## Problem details
Leaving out the pictures, retype the lines from the top of the listing through the line with "Viewport: 454px width, 444px height." exactly.
# # # # # # #
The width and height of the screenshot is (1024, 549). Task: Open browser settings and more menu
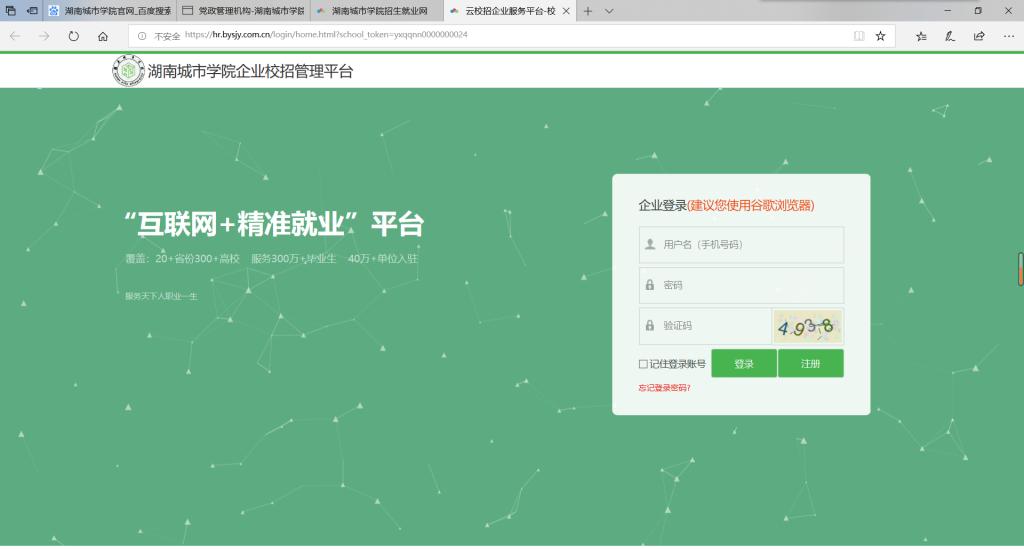[x=1008, y=36]
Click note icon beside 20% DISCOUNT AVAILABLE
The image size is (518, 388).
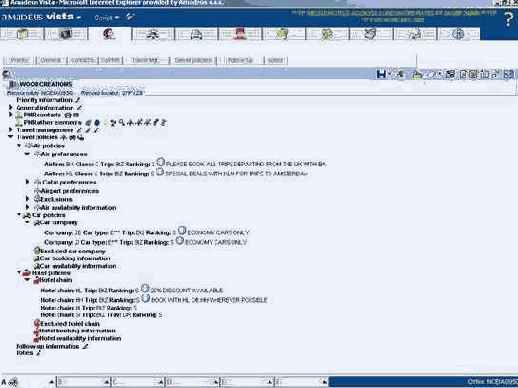(x=145, y=288)
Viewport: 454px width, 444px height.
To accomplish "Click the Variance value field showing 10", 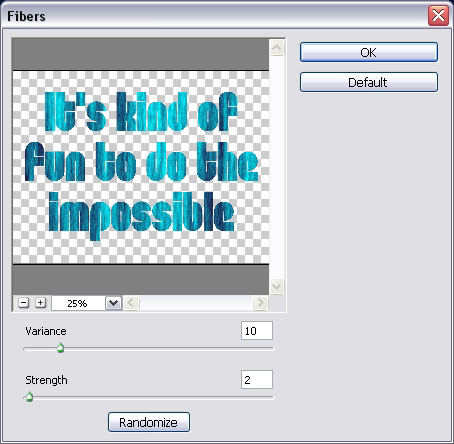I will (x=257, y=331).
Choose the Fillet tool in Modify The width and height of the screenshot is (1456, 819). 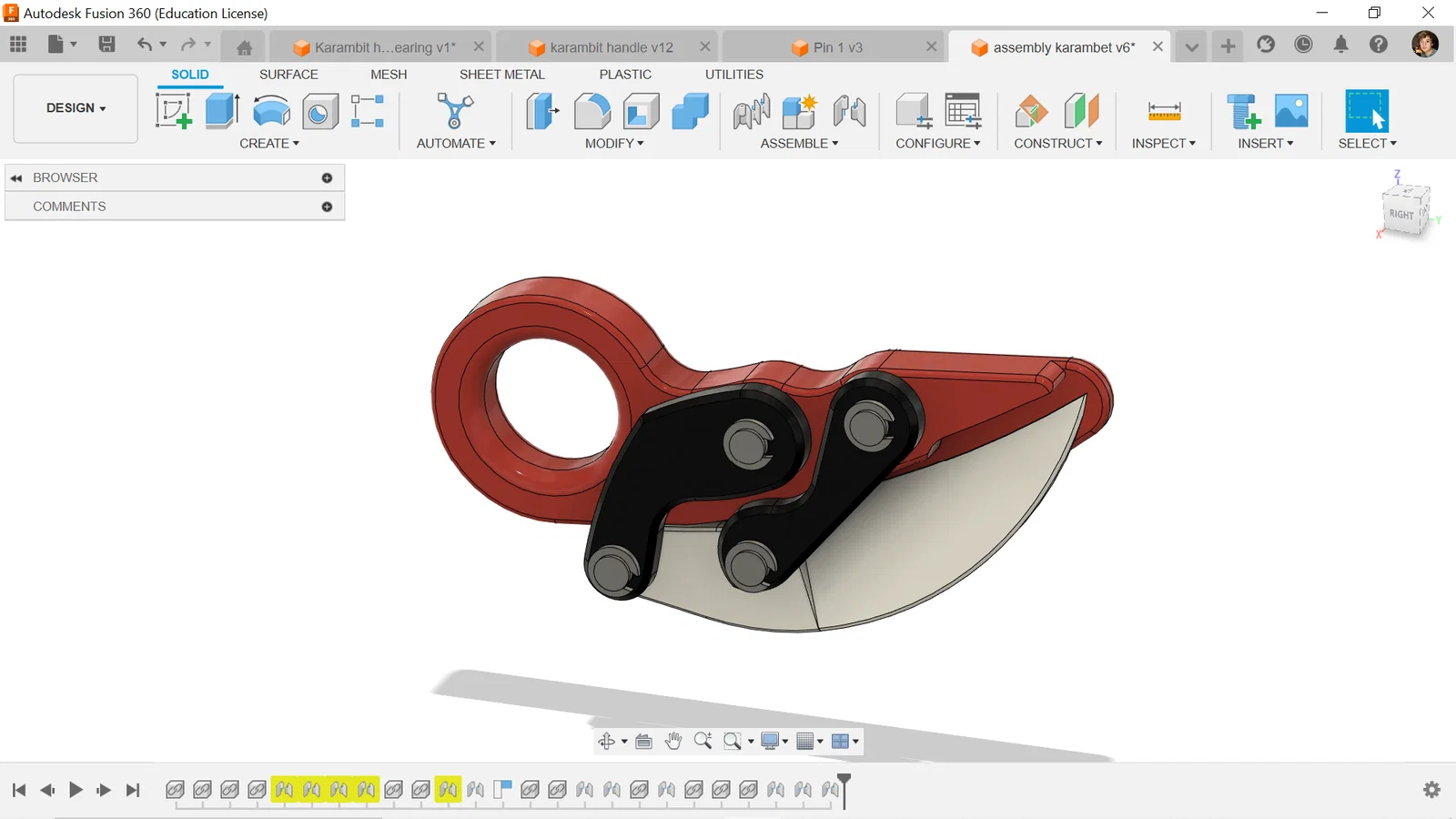pyautogui.click(x=592, y=111)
# # # # # # #
## Worked solution
The width and height of the screenshot is (1024, 549). Task: Open browser settings and more menu
[x=1008, y=36]
Click note icon beside 20% DISCOUNT AVAILABLE
The image size is (518, 388).
(x=145, y=288)
Viewport: 454px width, 444px height.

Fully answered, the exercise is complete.